Promoting Intergenerational Cultures of Creativity

 

There is a sense of momentum in the notion of an intergenerational culture of creativity. In the process of learners becoming educators, educators also continue as learners as they engage in dynamic and creative practices. When student teachers are encouraged to view themselves as learners in terms of their own artistic development, their awareness of the role of teachers within a cultural ecosystem is expanded. Their awareness of their own learning through the arts enables them to engage with children and students in the light of these experiences and, having confronted their own self doubts and uncertainty, they are able to appreciate and develop tolerance for divergent and different ways of learning.

 

When considering artistic growth, it is useful to draw parallels with language and mathematical development that require learning and practice over time. Unlike language development in particular, processes of artistic development are frequently misunderstood, deterring many students from engaging in the sustained work of building up satisfying levels of skill in particular art forms.

 

As the context of teacher education has changed in recent decades, in many courses, fewer opportunities are available for students to engage in art practices at an undergraduate level. The reasons for these changes are too complex to detail here. However, viewing the arts in education within a broader culture of creativity, and encouraging insight into intergenerational practices enables a richer conception of learning and situates the student teacher as an active participant in a cultural ecosystem. In this system, learning continues well beyond undergraduate study to embrace class-room research, participation in continuing education including arts practice, and postgraduate study that builds on teaching practice. Universities are now able to provide opportunities for participation in a virtual community of practice for their graduates through online discussion groups can that foster identification within an intergenerational culture of learning in the arts. Similarly, projects such as Drawing Australia that incorporates a public access program, the Big Draw, promote active participation in the arts and make the processes of artmaking visible within the wider community and, in the process, promotes intergenerational cultures of creativity.


References

Csikszentimihalyi, M. (1990). The domain of creativity. In M. Runco & R. Albert (Eds.)

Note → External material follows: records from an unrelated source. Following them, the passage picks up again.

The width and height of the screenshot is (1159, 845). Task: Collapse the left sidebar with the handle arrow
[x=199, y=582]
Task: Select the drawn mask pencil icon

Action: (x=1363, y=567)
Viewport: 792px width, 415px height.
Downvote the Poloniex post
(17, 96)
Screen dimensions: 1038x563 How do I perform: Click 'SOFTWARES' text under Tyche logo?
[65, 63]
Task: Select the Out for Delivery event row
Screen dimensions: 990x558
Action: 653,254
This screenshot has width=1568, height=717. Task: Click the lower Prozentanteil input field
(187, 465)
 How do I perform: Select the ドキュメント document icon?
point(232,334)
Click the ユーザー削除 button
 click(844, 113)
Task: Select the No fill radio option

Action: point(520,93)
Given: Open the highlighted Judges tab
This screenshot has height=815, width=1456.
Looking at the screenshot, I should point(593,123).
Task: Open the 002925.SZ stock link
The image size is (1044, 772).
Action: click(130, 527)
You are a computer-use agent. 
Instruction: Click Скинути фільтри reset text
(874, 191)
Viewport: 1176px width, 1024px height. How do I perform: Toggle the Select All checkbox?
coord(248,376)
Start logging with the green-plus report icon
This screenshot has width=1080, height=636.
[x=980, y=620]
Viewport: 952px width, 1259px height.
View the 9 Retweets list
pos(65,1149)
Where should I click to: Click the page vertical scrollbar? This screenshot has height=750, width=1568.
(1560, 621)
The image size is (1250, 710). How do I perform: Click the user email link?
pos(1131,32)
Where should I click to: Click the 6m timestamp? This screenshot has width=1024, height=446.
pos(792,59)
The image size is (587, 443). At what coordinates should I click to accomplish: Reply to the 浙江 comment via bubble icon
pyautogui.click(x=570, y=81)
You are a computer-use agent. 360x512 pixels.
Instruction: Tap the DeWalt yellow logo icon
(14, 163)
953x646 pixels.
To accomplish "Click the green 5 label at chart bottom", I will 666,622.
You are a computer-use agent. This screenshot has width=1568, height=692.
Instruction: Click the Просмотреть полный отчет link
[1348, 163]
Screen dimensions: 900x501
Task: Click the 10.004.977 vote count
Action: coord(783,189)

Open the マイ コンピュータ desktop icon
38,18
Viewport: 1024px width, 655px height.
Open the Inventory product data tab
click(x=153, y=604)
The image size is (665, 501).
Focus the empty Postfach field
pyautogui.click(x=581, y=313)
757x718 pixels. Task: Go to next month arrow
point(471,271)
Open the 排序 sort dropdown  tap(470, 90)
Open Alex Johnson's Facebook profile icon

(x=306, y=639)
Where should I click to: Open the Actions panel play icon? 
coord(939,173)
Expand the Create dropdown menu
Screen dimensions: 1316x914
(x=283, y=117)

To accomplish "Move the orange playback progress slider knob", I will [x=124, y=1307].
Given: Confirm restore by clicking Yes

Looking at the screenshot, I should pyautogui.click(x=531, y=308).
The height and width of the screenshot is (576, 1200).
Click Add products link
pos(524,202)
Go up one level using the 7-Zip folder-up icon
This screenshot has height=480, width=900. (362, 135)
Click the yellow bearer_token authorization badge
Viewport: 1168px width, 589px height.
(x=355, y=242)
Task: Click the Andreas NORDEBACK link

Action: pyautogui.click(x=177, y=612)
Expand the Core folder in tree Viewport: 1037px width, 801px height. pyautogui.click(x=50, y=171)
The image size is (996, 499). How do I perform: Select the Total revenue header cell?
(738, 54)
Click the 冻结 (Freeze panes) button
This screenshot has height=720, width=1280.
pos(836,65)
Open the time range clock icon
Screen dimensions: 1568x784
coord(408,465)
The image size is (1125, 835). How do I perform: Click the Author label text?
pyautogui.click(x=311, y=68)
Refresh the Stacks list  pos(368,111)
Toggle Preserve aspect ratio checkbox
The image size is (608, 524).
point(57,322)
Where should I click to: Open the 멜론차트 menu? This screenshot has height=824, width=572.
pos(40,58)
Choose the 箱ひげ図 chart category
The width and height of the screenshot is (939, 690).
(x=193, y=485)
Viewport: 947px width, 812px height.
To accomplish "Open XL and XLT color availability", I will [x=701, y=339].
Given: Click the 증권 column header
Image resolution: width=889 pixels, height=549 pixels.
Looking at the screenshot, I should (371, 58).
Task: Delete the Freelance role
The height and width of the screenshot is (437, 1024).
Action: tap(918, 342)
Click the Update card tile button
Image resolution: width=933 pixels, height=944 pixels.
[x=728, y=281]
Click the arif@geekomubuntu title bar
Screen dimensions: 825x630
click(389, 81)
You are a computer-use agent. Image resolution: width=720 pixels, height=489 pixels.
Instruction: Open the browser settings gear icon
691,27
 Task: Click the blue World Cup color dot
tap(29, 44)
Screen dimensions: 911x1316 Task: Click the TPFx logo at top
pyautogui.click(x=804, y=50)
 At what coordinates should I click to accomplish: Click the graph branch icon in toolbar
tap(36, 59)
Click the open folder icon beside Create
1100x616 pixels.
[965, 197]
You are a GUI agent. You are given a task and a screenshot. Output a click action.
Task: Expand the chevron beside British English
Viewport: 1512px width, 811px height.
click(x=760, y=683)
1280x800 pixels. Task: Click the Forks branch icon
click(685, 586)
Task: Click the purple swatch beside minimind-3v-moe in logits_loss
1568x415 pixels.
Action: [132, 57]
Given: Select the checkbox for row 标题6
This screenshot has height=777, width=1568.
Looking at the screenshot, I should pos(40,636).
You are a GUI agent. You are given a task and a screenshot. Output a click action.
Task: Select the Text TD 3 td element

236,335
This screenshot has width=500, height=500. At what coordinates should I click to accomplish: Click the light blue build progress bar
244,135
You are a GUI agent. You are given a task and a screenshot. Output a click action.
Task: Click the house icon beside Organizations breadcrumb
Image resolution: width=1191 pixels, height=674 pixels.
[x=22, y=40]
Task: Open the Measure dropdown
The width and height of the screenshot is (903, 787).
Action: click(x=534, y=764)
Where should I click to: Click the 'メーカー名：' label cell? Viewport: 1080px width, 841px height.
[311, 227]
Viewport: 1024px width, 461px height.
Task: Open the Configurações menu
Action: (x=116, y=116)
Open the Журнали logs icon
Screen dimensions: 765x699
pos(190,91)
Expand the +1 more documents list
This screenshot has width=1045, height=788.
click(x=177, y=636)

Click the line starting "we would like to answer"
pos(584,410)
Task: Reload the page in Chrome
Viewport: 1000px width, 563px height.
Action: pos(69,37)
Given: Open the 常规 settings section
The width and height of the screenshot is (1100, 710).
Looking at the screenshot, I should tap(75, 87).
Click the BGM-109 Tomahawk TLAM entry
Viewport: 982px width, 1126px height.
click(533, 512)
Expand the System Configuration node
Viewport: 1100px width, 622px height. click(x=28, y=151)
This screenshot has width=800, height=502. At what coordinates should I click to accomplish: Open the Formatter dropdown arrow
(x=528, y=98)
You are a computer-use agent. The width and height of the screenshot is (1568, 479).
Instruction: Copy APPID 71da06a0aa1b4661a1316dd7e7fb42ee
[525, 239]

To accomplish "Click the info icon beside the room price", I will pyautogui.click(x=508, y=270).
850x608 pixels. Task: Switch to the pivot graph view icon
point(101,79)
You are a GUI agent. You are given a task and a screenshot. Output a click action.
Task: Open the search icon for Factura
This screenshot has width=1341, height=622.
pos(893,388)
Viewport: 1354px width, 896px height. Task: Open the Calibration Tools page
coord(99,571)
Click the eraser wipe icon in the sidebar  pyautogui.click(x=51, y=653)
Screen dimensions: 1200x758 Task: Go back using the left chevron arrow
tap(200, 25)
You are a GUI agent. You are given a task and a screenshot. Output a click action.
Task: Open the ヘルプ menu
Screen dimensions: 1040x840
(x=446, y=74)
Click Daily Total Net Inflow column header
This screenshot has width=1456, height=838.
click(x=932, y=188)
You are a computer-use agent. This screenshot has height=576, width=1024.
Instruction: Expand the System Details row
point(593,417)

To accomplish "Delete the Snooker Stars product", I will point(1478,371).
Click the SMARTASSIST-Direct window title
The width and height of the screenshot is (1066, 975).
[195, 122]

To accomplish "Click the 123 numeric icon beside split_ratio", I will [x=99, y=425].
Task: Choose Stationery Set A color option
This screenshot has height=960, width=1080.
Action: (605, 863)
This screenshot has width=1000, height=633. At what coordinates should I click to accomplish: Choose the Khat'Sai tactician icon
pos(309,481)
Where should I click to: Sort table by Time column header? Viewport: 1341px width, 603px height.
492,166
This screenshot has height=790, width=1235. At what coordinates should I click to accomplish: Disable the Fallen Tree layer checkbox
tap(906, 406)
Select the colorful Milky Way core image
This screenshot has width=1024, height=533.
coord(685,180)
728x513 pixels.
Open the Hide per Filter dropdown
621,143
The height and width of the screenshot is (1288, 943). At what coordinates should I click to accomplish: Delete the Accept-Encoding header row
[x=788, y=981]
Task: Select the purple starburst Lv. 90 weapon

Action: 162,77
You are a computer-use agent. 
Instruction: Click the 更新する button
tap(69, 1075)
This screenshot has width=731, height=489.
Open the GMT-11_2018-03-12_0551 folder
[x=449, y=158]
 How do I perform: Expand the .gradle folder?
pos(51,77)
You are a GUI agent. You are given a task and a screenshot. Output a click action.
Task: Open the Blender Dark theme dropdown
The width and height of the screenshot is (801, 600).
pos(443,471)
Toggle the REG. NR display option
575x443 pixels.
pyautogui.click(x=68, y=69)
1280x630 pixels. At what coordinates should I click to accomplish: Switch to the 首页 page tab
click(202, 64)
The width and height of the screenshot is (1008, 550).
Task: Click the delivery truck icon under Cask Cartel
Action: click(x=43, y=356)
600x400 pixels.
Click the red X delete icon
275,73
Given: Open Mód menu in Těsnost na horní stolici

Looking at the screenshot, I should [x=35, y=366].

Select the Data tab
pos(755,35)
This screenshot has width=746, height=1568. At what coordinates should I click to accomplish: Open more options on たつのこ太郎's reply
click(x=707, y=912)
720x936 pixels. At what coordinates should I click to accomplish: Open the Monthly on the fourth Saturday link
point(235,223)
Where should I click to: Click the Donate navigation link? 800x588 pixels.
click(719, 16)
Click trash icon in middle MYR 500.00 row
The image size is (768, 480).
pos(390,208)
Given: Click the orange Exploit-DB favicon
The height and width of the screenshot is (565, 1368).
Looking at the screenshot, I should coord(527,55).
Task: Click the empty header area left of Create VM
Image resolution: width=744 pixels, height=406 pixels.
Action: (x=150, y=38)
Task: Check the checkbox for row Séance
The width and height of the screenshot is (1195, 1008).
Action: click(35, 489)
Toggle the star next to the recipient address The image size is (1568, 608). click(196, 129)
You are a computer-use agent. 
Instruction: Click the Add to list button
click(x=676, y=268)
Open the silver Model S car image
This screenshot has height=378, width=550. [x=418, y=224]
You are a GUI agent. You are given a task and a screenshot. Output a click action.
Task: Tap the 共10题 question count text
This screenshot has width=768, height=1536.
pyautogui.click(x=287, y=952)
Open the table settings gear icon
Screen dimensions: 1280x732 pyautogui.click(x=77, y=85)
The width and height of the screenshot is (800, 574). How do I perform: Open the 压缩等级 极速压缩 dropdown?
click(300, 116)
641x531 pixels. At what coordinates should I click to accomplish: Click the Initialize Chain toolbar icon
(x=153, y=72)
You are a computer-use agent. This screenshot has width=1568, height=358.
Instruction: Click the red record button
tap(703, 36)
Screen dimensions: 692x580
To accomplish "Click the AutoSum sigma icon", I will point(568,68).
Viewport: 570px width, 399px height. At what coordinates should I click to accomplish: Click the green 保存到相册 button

Theories of creativity USA: Sage.

Grant, A. M., Langer, E. J., Falk E., Capodilupo C. (2004). Mindful creativity: Drawing

to draw distinctions, Creativity Research Journal, 16, 2&3, pp. 261-265.

Makin, L., White, M., & Owen, M., (1996). Creation or constraint: Teacher response to

children's artmaking in Anglo-Australian and Asian-Australian child care centres.

Studies in Art Education, 37 (4), pp. 226-244.

Thurber, F. (2004). Teacher education as a field of study in art education: a

comprehensive review of methodology and methods used in research about art teacher education, in Elliot Eisner & Michael Day (Eds) Handbook of research and policy in art education, New Jersey: Lawrence Erlbaum. pp. 487-522.

Wenger, E. (1998). Communities of Practice: Learning, meaning and identity.

Cambridge: Cambridge University Press.

White M. H. (2005) Creativity, a cyclical ecology in childhood and beyond. In (Eds) A.

            Talay-Ongan & E. A. Ap. Child development and teaching young children.

            Melbourne: Thompson. pp. 99-114.